Выбрать главу

В Чацком, не без основания, почти сразу все угадали самого Грибоедова. И действительно, в этой роли воплотился гений поэта. А потому следовало бы изображать на сцене Чацкого с благоговением к памяти нашего несравненного сатирика, с возможным старанием приблизиться к этой великой тени и воплотить ее живьем, чтобы от комедии осталось то «горестное» впечатление, которого автор требует в самом заглавии пьесы, т. е., чтобы зрители ясно почувствовали дикое оклеветание и жалкое непонимание всеми москвичами того выдающегося человека, единственное несчастие которого состояло в том, что он по своему уму, по благородству своего сердца – стоял неизмеримо выше окружавшего его общества.

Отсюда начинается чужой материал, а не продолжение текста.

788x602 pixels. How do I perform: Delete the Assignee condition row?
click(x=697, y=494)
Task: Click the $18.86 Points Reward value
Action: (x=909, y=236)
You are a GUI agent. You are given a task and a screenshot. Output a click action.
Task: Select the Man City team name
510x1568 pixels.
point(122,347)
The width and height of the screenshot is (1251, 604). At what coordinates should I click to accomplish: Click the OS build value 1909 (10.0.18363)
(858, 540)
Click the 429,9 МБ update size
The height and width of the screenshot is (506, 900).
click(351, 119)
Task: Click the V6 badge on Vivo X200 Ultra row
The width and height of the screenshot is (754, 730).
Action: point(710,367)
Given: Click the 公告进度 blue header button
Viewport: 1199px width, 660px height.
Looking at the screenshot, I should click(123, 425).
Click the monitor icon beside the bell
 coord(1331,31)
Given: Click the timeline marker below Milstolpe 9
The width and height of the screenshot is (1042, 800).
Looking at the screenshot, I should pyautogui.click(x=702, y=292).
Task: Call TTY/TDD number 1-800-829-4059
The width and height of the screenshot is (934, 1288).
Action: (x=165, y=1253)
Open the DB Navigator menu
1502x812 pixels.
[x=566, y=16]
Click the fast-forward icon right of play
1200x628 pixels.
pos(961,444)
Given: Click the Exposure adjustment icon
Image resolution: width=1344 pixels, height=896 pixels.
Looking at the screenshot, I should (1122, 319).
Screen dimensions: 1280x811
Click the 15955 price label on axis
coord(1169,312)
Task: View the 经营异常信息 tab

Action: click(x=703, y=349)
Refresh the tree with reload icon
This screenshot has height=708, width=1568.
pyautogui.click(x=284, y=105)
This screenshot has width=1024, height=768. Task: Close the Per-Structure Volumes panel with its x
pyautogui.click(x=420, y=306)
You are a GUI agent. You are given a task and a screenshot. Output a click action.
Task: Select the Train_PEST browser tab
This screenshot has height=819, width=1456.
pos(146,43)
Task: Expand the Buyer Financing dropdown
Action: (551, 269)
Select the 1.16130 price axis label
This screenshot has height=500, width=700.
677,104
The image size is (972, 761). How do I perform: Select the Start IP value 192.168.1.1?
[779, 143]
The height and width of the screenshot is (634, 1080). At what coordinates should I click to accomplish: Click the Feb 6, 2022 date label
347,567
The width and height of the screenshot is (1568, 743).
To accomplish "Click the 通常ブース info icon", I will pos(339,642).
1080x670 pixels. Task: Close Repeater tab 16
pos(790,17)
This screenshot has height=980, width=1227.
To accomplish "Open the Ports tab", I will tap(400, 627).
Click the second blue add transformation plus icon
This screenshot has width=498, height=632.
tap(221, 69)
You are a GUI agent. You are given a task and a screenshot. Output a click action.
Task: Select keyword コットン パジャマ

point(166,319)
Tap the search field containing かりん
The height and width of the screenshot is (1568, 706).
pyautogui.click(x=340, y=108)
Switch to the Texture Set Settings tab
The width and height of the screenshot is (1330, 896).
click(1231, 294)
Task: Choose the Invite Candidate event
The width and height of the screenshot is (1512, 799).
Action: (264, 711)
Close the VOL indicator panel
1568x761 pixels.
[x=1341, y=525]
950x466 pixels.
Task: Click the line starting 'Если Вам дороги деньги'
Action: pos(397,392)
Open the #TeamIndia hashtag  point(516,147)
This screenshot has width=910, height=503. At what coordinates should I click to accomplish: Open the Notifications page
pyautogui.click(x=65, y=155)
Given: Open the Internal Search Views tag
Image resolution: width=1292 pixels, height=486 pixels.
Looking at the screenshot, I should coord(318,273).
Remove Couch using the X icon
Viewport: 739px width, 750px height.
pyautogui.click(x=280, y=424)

Кстати сказать: этот основной сатирический прием Грибоедова, но только в обратном смысле, был повторен через десять с лишком лет Гоголем в его «Ревизоре». Обе комедии дополняют одна другую и обе доказывают один и тот же тезис двумя противоположными способами: у Грибоедова – наше столичное общество приняло писаного умницу и передового деятеля за сумасшедшего, а у Гоголя – наша захолустная среда встретила шута горохового, как своего законного судью и начальника… Оно и понятно: если могло случиться первое, то уже вполне естественным должно быть и второе.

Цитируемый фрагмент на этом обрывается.